Video-sharing application Viddy landed on Android devices today after long being available only on the iPhone.

Los Angeles-based Viddy makes a mobile application for shooting 15-second clips that can be enhanced with video effects called “production packs.” The company touts 40 million registered users and is often referred to as the “Instagram of video.”

The startup, which historically only supported uploads via iPhone, is traversing the mobile chasm with its first native application for Android that is said to support more than 757 different Google-powered smartphones and tablets. The release, several months in the making, comes more than 19 months after Viddy first landed on Apple devices in April 2011.


Viddy for Android follows the same 15-second shoot-spruce-and-share model as its iPhone predecessor, but it comes with 10 fresh video effects. The application also includes 16 soundtracks for adding audio to your clips, supports background processing (unique to Android), and is optimized for HD cameras on Android devices.
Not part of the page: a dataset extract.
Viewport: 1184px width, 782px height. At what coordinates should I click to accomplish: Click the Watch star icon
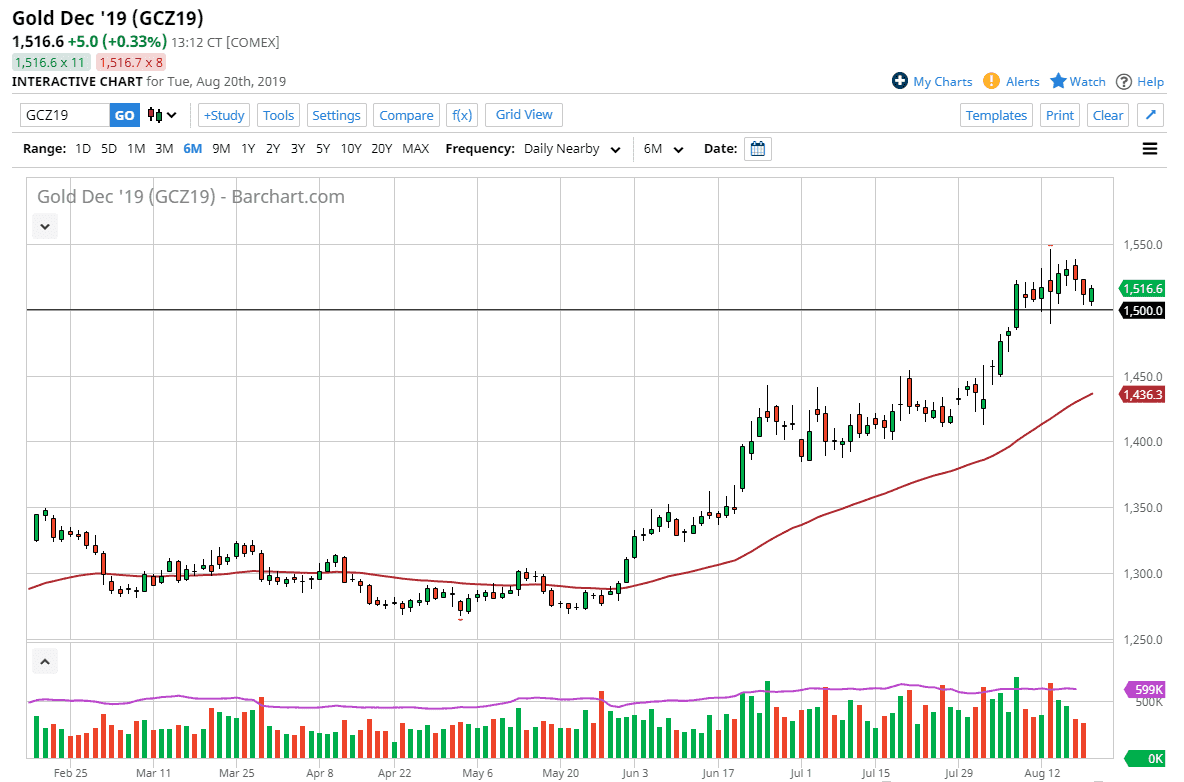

In a perfect world, Viddy for Android would help the young startup double up on users, content, and activity, but reality may be more bleak.

Competitors Klip and SocialCam, now an Autodesk property, already have a presence on Android, as do a number of other mini-video apps and services. Viddy co-founder and CEO Brett O’Brien believes, of course, that his app is better than the rest on the extremely popular platform because the company took the time to understand Android’s differences.

“Android has great technology, but developing a superior social mobile video product which exceeds user expectations on this platform is complex. There are different form factors, different versions of the operating system, challenges in accessing hardware acceleration for editing, etc,” he told VentureBeat. “We are the only company to even attempt this, and we think we have created a great experience for people.”


Viddy was all anyone could talk about in the first half of the year, but it’s hard to get an accurate reading on its level of hotness these days. Press attention peaked shortly after the company raised a $30 million round in May, partly because Viddy’s meteoric rise was driven by Facebook’s Open Graph and seemed unsustainable (it was).

Third-party tracking service AppData pegs Viddy’s monthly active Facebook-connected users at just 600,000. The startup does continue to see a healthy influx of videos from its celebrity members; the ever-influential Justin Bieber still uses Viddy to reach his 328,000 followers on the service. Meanwhile he has 4.2 million followers on Instagram.

Viddy also has an influential cavalcade of A-listers who want to see the app succeed. Biz Stone, Shakira, Will Smith, and Jay-Z are among the service’s celebrity backers.